O setor foi associado a espaços improvisados, com regras pouco claras e uma linha tênue entre o bom negócio e a frustração. Essa imagem persistiu por muito tempo: um mercado periférico, visto com ceticismo, que provocava mais cautela do que confiança.
No entanto, tudo mudou — e essa mudança foi profunda e irreversível.
A transformação ocorreu com a chegada da Internet e a digitalização do setor. O mercado de usados deixou sua fragmentação e passou a operar como uma rede interligada, com escala nacional e, em muitos casos, internacional. Um cliente em Faro passou a ter acesso a um operador em Braga, enquanto um comerciante em Leiria ganhou uma vitrine visível 24 horas por dia, acessível a milhões de potenciais compradores.
Alguns operadores conseguiram antecipar essa revolução digital e se tornaram verdadeiros casos de sucesso. Hoje, o comércio de usados é caracterizado por sua profissionalização, transparência, competitividade e, mais importante, se tornou um negócio desejável. A rentabilidade média desse mercado supera a das veículos novos e o volume de transações também é maior. Há vários anos, o mercado de usados se mostra substancialmente maior do que o de novos.
Diante dessa evolução, marcas, importadores e grupos de varejo — que durante décadas viam os usados como um “mal necessário” — mudaram radicalmente sua postura. Investiram em programas próprios, estabeleceram processos estruturados e desenvolveram canais dedicados. O segmento deixou de ser um apêndice menor para se tornar uma aposta estratégica central.
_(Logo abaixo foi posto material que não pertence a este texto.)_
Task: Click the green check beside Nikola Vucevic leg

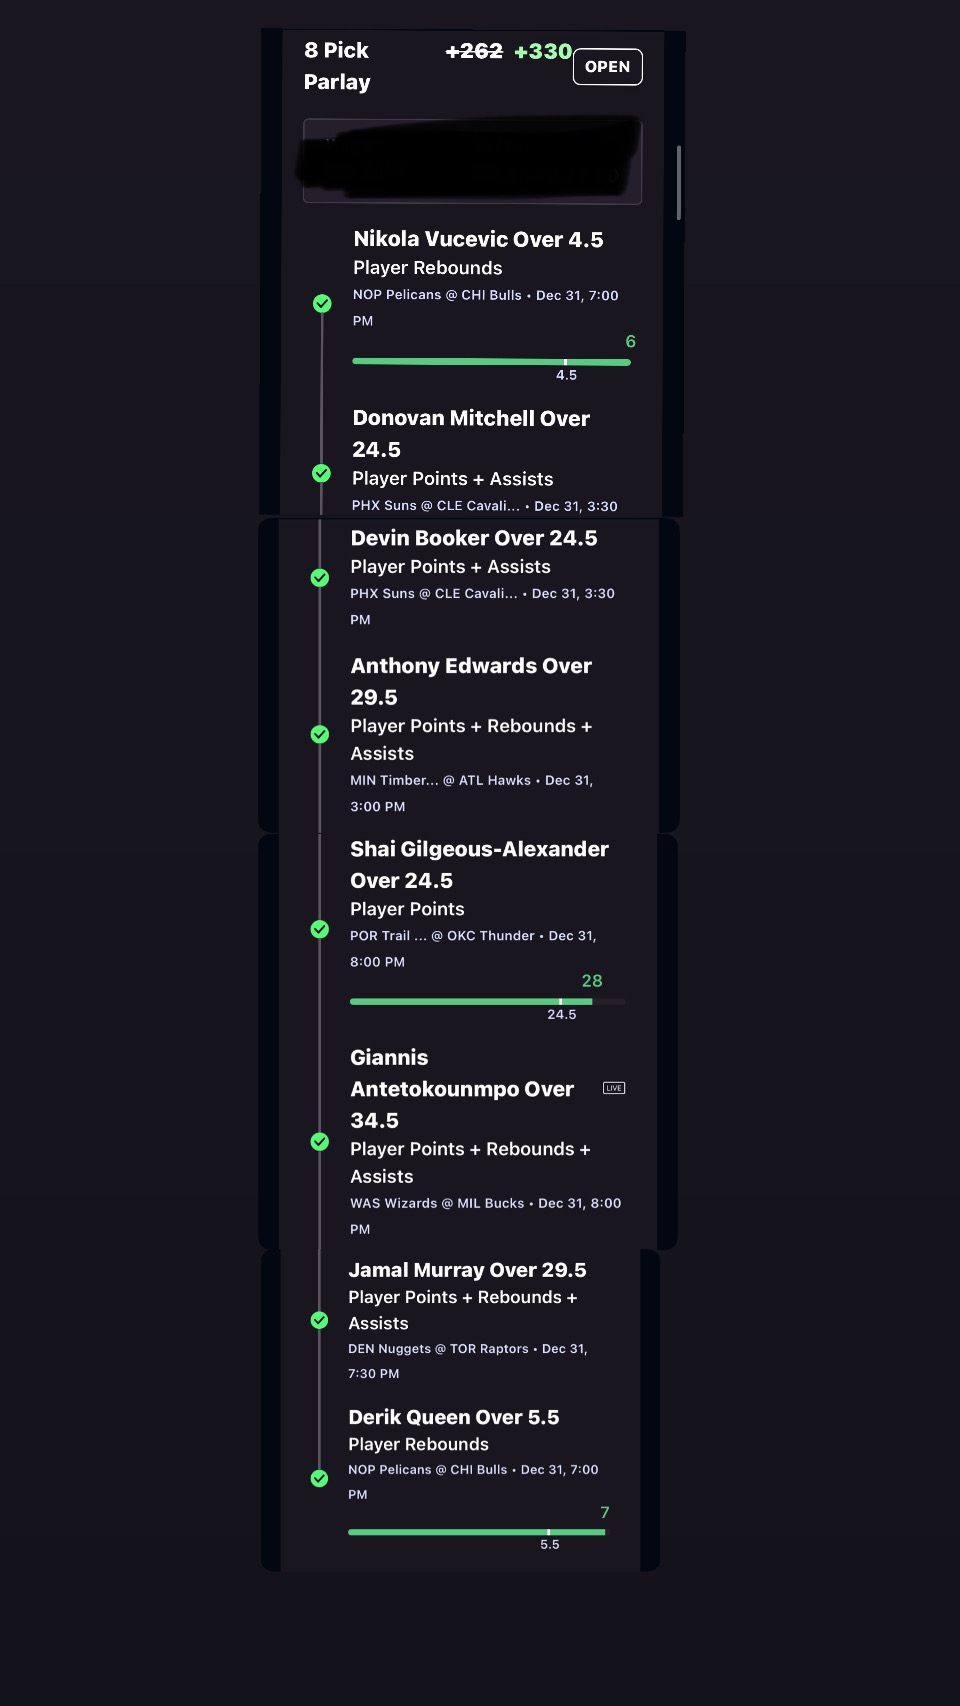Action: click(322, 303)
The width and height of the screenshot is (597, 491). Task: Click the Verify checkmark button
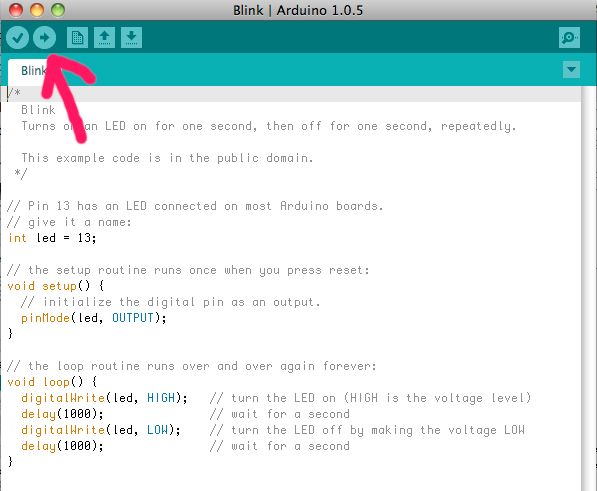[x=18, y=38]

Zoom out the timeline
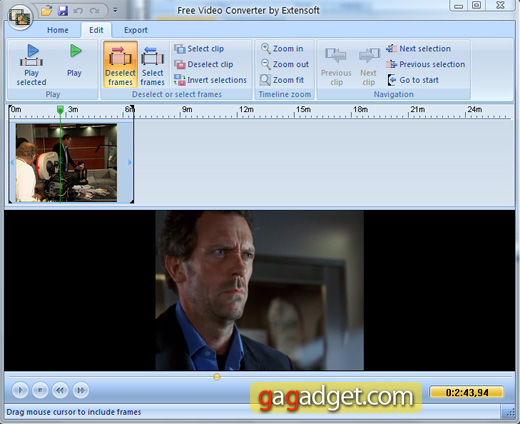[285, 64]
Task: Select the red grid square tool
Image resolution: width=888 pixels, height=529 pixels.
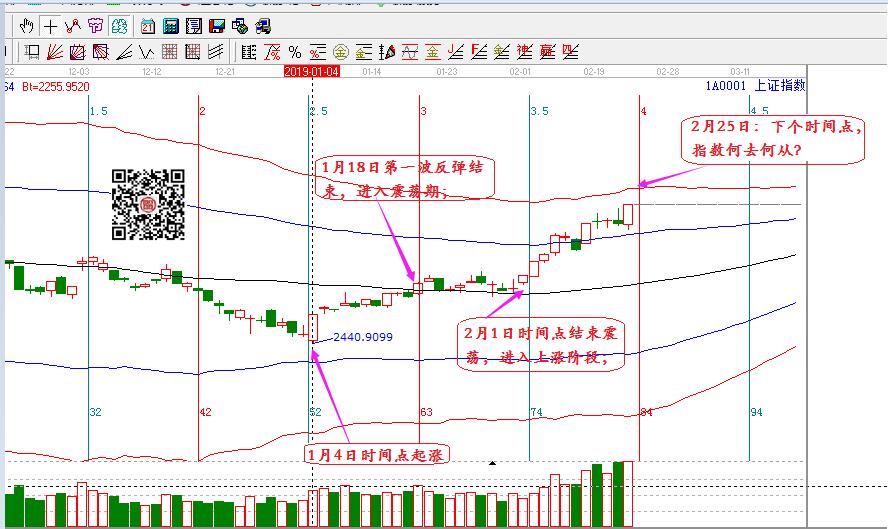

Além disso, o contexto atual, marcado pela pressão da transição energética e pela ambição europeia de eletrificar o parque automotivo até 2035, está criando um descompasso crescente entre a oferta e a demanda por veículos novos. O consumidor médio — especialmente em países como Portugal — ainda não está preparado para a adesão em massa à mobilidade elétrica. O alto custo, as incertezas sobre a autonomia, a durabilidade das baterias, a escassez de pontos de carregamento e as exigências logísticas continuam a ser barreiras significativas.
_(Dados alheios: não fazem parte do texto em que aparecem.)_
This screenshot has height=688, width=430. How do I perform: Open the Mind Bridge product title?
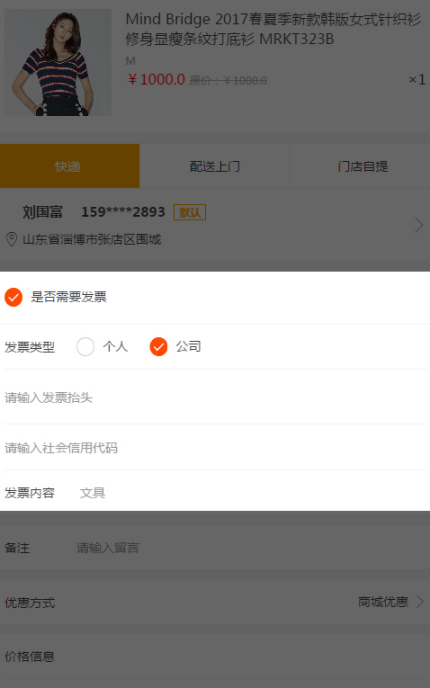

Como resultado, muitos consumidores que costumavam comprar veículos novos estão agora se voltando para o mercado de usados, em busca de soluções mais adequadas à sua realidade. Os dados falam por si: em 2024, menos de 10% dos veículos novos vendidos em Portugal eram a diesel — enquanto, entre os cerca de 120 mil usados importados, 50% contavam com essa motorização. Ou seja, o mercado de usados está desempenhando um papel fundamental ao garantir acesso à mobilidade para uma parte significativa da população que não encontra nos novos o que realmente precisa — seja em termos de preço, seja em motorização.
O que foi durante muito tempo um setor marginal é, hoje, central. Um espaço onde se criam oportunidades reais e se constrói valor de forma consistente. O “patinho feio” de ontem é, sem dúvida, o robusto cisne que hoje voa alto sobre o setor automotivo.